__LISTED RECORDS__:
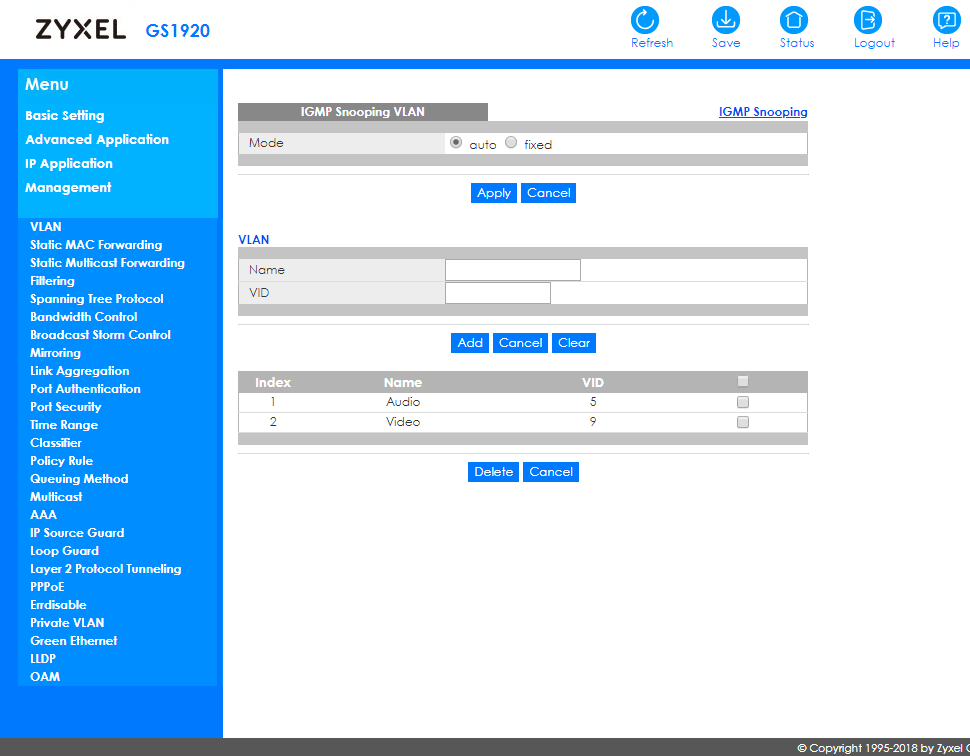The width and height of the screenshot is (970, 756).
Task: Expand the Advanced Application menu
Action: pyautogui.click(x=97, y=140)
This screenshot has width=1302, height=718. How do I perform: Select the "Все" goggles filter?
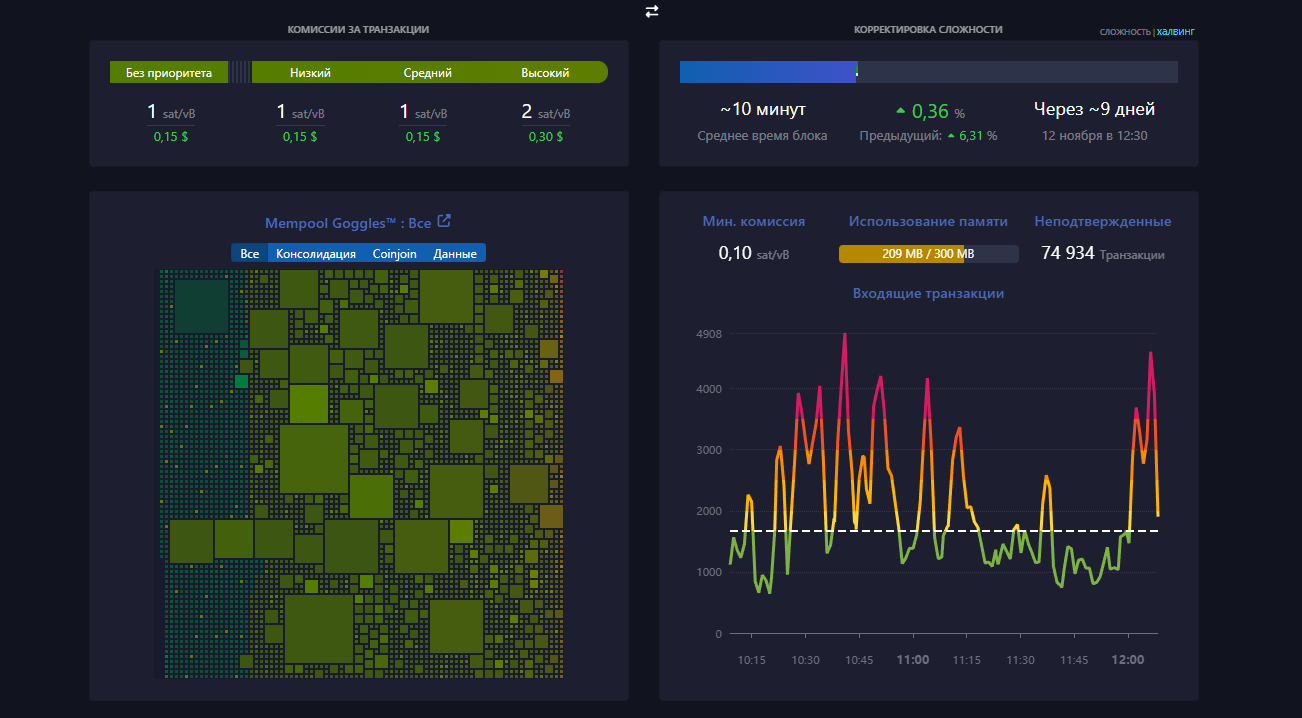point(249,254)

__WORK REQUIRED__: Extract word for word every line from the line that contains "This screenshot has" to the final line of the data, both included, and nothing else; skip the pictures.

__EXERCISE RESPONSE__:
This screenshot has width=1302, height=718. How do I perform: Select the "Все" goggles filter?
point(249,254)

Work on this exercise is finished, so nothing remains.